Dose Forms Available
Buprenorphine is available as 2- and 8-mg sublingual tablets. The trade name is Subutex. Buprenorphine is also available in a combination tablet with naloxone, each sublingual tablet containing 2 mg of buprenorphine and 0.5 mg of naloxone or 8 mg buprenorphine with 2 mg naloxone. The trade name of the combination tablet is Suboxone. Buprenorphine is available in an injectable form, 0.3 mg/mL. Trade name of the injectable form is Buprenex.
Naltrexone for Opioid Dependence
Use of naltrexone for the treatment of opioid dependence is not as well established as it is for alcohol dependence. Most reports are open label, and earlier controlled studies were confounded by the bitter taste of the oral solution.

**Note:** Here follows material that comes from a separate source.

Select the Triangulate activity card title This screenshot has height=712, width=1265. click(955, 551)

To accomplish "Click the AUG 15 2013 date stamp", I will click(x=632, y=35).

Moreover, compliance with naltrexone is notoriously poor, especially among newly detoxified heroin addicts. The overall evidence is that naltrexone provides some benefit for opioid addiction, although the benefits are modest and compliance is often poor
because craving is not treated by naltrexone. Naltrexone may be beneficial in highly motivated patients with good social supports. Naltrexone may also be useful for patients with long-term sobriety from illicit opioids after they have been weaned from methadone treatment.
Pharmacology
The pharmacology is detailed in the section on alcohol dependence.
Method of Use
To ensure that the patient is free of opioids and to prevent a severe withdrawal state related to naltrexone use, a naloxone challenge is best performed first. The clinician should give the patient 0.2 mg of naloxone intravenously and observe for signs or symptoms of opioid withdrawal for several minutes. If there is no evidence of withdrawal, another 0.6 mg can be injected and the patient observed for an additional 15 to 20 minutes. If there are no signs of withdrawal, then the patient can be safely started on naltrexone. Alternatively, the patient can be given naloxone, 0.8 mg subcutaneously, and observed for signs and symptoms of withdrawal for 15 to 20 minutes.

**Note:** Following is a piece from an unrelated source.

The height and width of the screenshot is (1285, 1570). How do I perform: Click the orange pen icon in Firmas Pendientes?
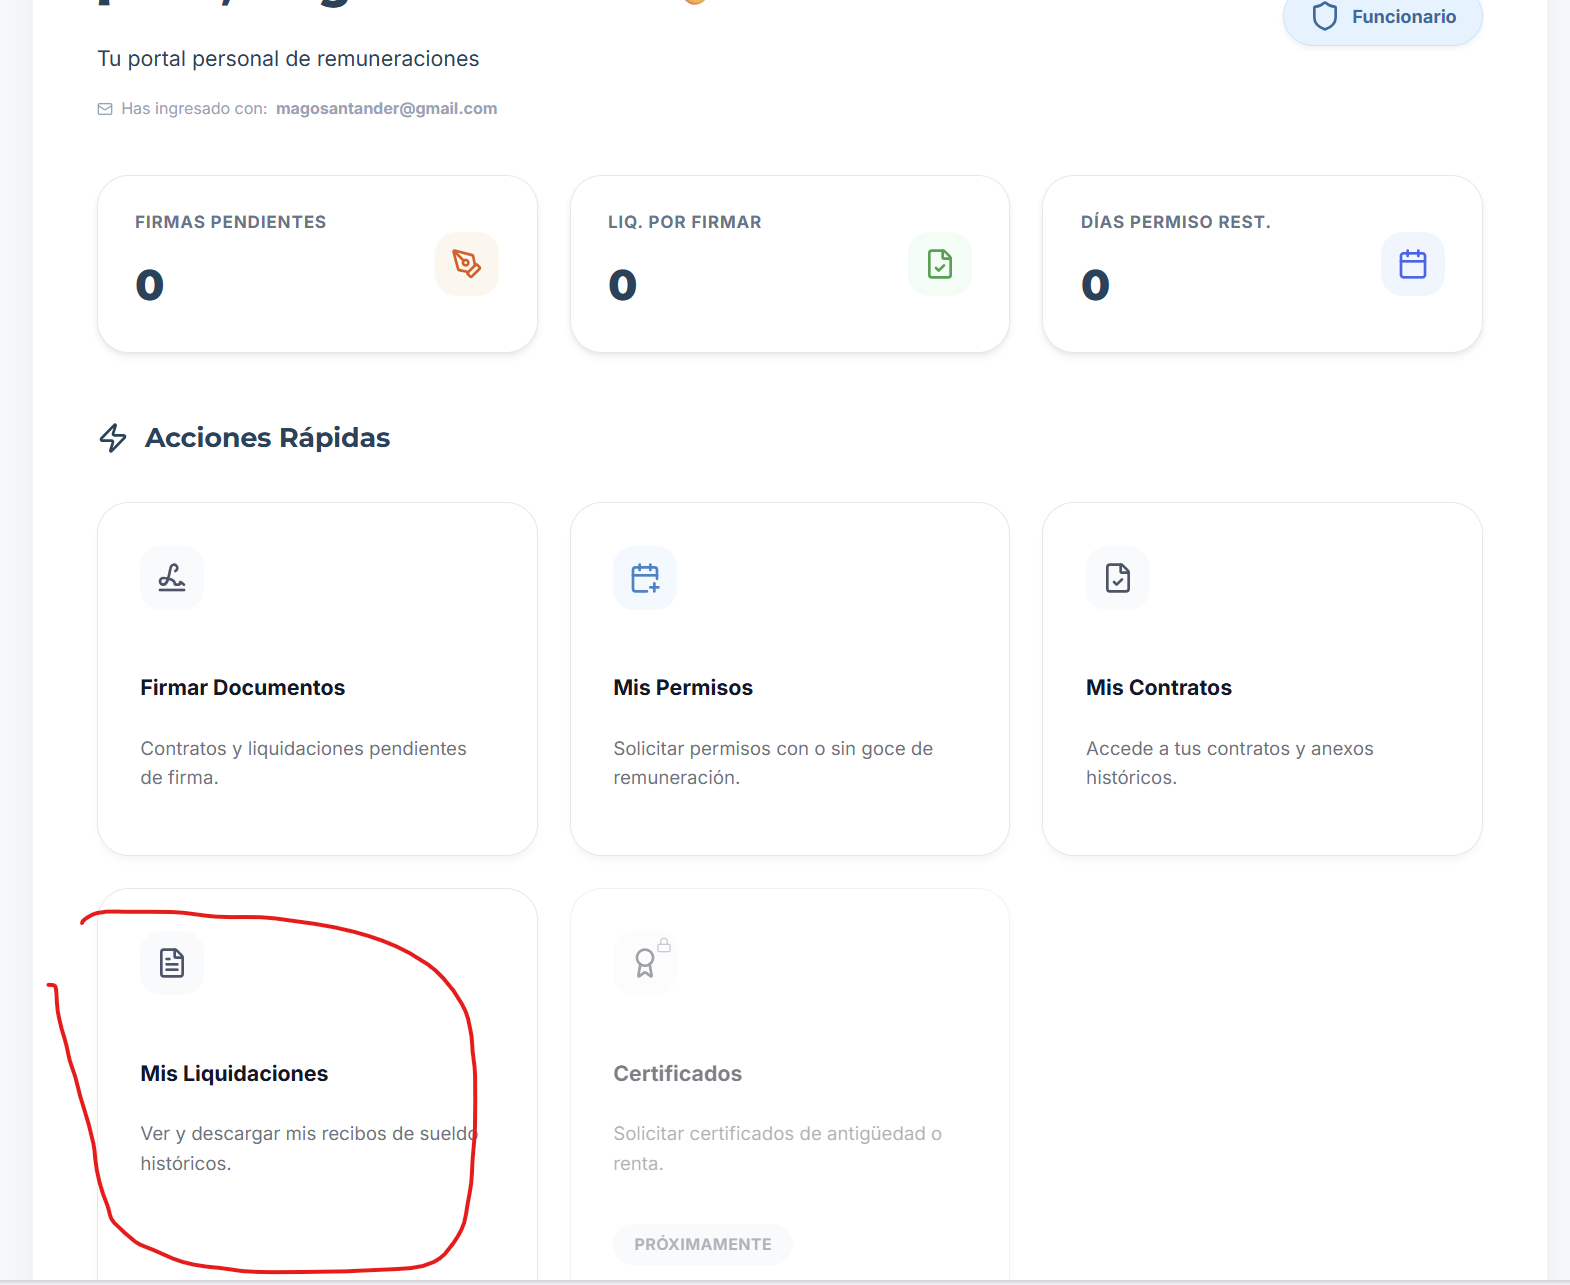click(x=467, y=264)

Once the patient is suitable for naltrexone treatment, he or she can be started at 25 mg per day for several days to reduce gastrointestinal distress; the dosage can subsequently be increased to 50 mg daily as tolerated by the patient. Dosages may need to be higher than those for the treatment of alcoholism, and many patients will require 100 mg daily to block the euphoric effects of opioids. A common final dosage regimen is 50 to 100 mg per day on weekdays and 150 mg on weekends. Some patients may be given 150 mg three times per week. These dosage patterns, however, are not well established in clinical trials. Liver function tests should be monitored during the course of naltrexone treatment because of its infrequent propensity to elevate transaminase levels. Patients should be monitored with urine drug screens and be involved in a psychosocial treatment aimed at preventing relapse.